** The input follows **

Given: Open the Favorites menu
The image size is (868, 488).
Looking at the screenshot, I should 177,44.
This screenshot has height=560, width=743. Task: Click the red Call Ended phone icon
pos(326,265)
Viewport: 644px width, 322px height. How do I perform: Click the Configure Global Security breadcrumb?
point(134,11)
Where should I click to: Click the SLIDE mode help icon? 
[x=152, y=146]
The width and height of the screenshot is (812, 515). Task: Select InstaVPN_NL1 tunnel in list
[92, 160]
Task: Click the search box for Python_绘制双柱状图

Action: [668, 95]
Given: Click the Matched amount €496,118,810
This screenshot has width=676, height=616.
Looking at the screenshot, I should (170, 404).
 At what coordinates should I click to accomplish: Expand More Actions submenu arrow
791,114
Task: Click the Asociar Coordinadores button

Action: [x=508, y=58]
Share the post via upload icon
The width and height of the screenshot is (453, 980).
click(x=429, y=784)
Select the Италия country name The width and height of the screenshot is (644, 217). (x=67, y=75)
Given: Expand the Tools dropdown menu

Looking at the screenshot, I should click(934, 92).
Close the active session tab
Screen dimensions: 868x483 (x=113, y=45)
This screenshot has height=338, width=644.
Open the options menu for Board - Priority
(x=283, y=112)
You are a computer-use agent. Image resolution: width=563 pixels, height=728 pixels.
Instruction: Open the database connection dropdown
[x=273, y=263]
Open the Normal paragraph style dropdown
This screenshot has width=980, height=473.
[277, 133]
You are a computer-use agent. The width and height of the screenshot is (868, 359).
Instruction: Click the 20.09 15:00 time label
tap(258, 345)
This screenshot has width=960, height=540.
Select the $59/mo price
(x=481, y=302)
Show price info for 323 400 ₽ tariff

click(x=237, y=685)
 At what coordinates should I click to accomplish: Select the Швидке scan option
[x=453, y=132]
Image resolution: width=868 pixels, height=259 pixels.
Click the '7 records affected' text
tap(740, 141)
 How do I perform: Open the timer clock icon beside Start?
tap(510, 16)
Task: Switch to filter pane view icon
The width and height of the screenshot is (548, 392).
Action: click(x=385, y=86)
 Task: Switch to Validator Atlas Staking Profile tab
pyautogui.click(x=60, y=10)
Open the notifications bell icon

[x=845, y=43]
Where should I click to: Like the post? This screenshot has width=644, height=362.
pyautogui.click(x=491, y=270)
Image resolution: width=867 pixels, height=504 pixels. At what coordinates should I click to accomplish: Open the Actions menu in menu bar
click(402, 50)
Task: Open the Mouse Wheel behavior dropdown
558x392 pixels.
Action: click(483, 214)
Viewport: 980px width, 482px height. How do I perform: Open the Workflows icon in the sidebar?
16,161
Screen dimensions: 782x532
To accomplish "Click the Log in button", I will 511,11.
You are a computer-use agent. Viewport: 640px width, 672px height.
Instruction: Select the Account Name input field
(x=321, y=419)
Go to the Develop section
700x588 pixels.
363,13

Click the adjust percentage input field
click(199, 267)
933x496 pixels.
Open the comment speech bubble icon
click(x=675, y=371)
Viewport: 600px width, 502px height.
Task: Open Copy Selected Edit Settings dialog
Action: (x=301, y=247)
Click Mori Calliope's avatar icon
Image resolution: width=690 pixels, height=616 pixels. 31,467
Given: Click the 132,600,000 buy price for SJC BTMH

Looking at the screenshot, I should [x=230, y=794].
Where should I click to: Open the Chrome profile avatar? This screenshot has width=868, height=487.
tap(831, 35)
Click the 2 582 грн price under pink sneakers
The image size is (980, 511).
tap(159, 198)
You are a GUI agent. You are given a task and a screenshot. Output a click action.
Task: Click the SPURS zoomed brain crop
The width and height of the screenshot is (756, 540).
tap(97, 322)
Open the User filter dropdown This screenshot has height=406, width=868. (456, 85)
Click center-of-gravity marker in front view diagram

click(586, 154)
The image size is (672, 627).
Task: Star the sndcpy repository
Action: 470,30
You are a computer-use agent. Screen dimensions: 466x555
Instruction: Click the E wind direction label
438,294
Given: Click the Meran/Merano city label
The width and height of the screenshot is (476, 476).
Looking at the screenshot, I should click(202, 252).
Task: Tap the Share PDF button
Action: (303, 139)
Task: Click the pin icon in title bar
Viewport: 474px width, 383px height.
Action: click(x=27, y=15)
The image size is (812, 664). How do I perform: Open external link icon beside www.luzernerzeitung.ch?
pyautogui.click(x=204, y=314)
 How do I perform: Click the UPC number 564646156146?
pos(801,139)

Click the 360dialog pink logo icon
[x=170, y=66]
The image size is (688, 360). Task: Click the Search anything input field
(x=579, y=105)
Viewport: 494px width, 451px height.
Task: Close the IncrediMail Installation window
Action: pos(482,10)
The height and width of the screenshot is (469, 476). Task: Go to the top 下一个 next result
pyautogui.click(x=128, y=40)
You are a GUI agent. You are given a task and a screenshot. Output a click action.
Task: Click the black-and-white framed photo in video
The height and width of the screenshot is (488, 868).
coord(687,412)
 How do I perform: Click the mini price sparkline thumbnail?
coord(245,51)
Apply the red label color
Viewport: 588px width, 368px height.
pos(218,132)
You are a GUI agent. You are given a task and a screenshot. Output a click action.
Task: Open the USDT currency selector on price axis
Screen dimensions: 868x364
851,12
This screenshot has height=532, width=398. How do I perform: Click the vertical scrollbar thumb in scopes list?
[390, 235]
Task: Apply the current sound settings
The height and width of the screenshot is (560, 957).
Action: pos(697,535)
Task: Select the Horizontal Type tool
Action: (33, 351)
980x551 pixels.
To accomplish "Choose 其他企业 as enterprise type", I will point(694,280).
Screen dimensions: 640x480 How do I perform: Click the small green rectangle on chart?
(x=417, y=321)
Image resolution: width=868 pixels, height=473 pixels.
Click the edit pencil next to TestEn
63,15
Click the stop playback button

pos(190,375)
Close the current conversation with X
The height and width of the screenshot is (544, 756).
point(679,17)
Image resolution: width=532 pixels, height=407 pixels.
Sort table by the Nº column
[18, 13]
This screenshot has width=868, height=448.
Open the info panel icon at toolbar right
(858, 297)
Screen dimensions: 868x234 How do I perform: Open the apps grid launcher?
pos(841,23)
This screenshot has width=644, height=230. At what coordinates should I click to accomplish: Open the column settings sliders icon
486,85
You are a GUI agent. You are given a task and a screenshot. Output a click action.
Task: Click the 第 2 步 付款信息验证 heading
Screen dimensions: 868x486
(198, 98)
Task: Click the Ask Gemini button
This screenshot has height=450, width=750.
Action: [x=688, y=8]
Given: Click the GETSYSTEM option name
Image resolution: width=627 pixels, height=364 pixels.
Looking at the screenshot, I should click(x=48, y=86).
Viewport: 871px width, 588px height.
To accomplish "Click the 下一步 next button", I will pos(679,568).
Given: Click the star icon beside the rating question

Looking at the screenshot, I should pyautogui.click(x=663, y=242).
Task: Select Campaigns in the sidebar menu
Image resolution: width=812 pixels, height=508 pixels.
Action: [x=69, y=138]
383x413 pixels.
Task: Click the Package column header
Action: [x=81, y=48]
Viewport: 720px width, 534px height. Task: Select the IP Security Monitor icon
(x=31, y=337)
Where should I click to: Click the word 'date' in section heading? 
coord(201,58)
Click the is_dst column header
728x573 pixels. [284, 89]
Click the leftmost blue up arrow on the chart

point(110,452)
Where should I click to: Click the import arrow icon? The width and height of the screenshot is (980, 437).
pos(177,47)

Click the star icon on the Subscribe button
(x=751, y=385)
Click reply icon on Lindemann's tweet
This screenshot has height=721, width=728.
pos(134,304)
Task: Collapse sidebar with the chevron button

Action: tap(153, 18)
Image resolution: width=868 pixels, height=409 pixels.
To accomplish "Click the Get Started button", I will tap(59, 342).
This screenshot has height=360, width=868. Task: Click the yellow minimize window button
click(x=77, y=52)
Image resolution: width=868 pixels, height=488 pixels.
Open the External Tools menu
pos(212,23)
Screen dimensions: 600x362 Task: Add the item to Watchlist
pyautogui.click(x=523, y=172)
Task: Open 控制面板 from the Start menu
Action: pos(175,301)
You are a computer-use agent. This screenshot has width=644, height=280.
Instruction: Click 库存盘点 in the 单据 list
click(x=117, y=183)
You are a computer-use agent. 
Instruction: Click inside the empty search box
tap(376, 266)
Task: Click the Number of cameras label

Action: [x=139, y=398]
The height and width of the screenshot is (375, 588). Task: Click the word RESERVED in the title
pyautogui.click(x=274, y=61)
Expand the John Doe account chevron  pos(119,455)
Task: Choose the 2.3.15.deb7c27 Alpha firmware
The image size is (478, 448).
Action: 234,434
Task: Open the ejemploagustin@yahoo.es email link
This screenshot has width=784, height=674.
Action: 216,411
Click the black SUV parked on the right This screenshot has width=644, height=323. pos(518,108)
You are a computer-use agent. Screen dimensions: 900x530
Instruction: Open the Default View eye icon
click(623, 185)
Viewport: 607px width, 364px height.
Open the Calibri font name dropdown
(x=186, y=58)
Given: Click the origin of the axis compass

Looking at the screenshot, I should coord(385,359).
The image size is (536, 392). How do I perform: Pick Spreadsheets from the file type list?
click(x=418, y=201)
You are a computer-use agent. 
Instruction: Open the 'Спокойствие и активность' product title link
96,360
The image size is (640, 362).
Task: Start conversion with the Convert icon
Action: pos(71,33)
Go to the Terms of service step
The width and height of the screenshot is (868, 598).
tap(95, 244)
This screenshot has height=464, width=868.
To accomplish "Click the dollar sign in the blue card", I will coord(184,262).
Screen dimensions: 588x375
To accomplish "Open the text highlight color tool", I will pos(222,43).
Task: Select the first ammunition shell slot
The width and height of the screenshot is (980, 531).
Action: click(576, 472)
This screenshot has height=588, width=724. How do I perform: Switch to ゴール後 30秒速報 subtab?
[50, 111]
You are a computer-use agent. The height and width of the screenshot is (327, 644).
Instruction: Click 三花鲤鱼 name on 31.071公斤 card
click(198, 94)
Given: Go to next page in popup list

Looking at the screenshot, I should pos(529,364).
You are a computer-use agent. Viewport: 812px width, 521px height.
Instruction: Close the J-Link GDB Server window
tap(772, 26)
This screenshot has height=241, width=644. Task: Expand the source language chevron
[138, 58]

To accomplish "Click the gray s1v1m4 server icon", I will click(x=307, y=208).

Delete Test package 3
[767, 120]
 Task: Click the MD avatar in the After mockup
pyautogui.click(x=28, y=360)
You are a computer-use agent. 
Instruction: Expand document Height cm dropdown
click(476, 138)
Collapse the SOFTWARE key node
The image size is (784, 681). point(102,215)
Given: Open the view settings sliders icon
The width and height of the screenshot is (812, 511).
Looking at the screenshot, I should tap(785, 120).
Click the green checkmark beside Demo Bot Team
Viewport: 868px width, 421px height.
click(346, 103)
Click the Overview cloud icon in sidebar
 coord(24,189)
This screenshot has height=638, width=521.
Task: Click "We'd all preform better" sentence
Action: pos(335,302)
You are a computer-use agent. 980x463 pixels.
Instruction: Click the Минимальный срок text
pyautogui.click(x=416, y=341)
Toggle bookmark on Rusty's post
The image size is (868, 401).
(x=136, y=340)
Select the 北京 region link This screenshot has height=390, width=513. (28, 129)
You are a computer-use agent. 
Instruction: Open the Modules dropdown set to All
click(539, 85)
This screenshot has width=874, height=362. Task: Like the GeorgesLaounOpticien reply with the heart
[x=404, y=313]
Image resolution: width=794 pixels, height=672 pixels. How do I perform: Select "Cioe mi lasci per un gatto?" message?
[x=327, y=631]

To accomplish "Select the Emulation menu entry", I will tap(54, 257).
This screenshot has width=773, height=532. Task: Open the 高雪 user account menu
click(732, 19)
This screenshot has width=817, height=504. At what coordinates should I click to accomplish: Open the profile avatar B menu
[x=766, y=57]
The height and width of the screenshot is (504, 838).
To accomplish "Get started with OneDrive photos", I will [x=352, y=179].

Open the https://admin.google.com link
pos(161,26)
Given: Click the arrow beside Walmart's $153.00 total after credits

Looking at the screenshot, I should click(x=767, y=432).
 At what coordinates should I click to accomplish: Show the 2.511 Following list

** End of The input **

● The task: Across the records, count the lines that contain the word "Apply" and give that figure alone.

● Task result: 2